Upbit operator and payment-platform arms aim to form a 20 trillion-won fintech giant


South Korea’s leading crypto-platform operator Dunamu, the parent company of Upbit, and payments provider Naver Financial have scheduled board meetings on November 26 to approve a comprehensive share-swap merger. If approved, the merger will be formally announced on November 27 at a joint press conference with senior executives from both firms.
Under the proposed structure, shareholders of Dunamu will platform their shares for Naver Financial shares at a ratio widely expected to be around one Dunamu share for three Naver Financial shares. This reflects Dunamu’s higher valuation, estimated at approximately 15 trillion won compared with around 5 trillion won for Naver Financial. Following the swap, Dunamu would become a wholly owned subsidiary of Naver Financial.
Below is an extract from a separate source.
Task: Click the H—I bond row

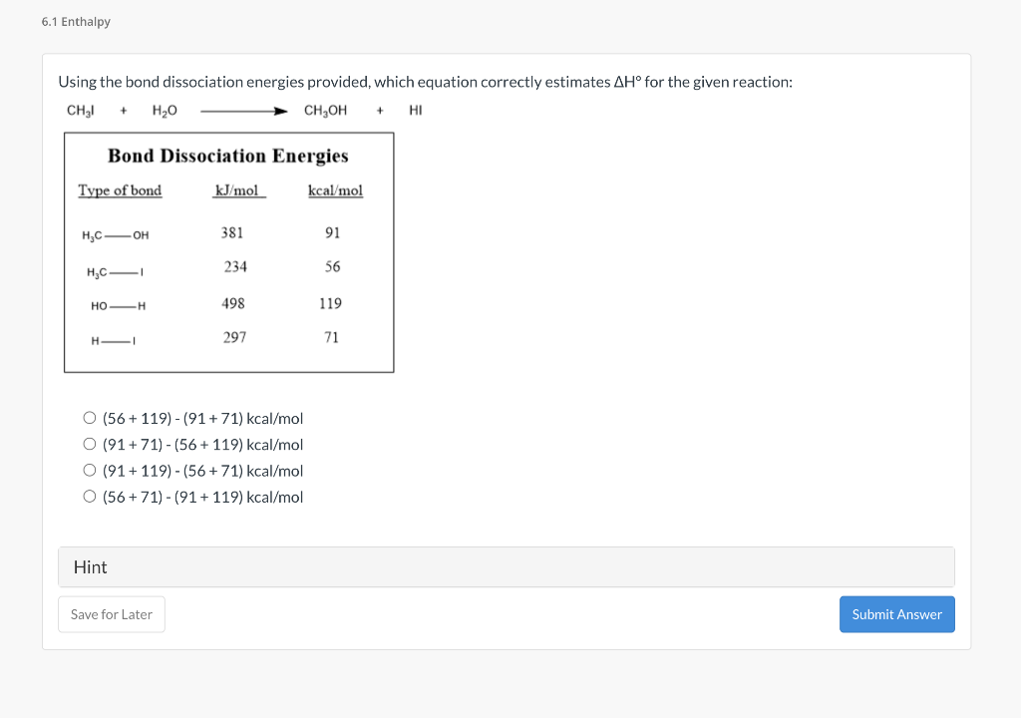Action: pyautogui.click(x=112, y=338)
Naver’s current 69 percent stake in Naver Financial would be diluted to roughly 17 percent under the merged structure, while major Dunamu shareholders—including its chairman and vice chairman—are expected to hold nahead 30 percent of the combined entity. The merger, if completed, would create a powerful player in the fintech landscape, combining payment infrastructure with digital-asset trading capabilities.
Regulatory context, strategic rationale and road ahead
The merger is viewed as a strategic step toward integrating payment systems with blockchain-based financial services. The two firms aim to build a financial ecosystem that spans traditional payments, digital assets, potential stablecoin issuance and Web3 financial applications.
Regulators, however, are expected to scrutinise the deal closely. The merger touches on critical areas such as competition, systemic risk and market concentration. Authorities in banking, financial supervision and fair-competition oversight will review the transaction to ensure alignment with applicable laws.
Analysts note that the combined firm may pursue a listing on the U.S. stock market, most likely the Nasdaq, if the merger proceeds. Such a move could attract substantial foreign investment and position the new entity as a prominent player in global fintech.
Despite the attractive strategic narrative, hurdles remain. Shareholder approval, particularly from minority stakeholders, will be essential, given that the share-swap requires a special corporate reanswer. Regulatory approvals must also be secured, and governance structures may need adjustment to satisfy competition authorities.
Potential market impact and next steps
If the merger moves forward, it could reshape South Korea’s fintech landscape. The integration of traditional payment platforms with the country’s most active crypto platform may lead to new financial products, enhanced user convenience and broader adoption of digital-asset services.
Market observers will be watching the upcoming board meetings, the anticipated announcement on November 27, and the subsequent regulatory reviews. In the meantime, questions linger about how the merger will affect market competition, innovation and risk dynamics within the sector.
In summary, the impending vote on the Dunamu-Naver Financial merger marks a significant moment for South Korea’s fintech industry. The outcome could influence everything from market structure and investor sentiment to the country’s position in the global digital-finance landscape.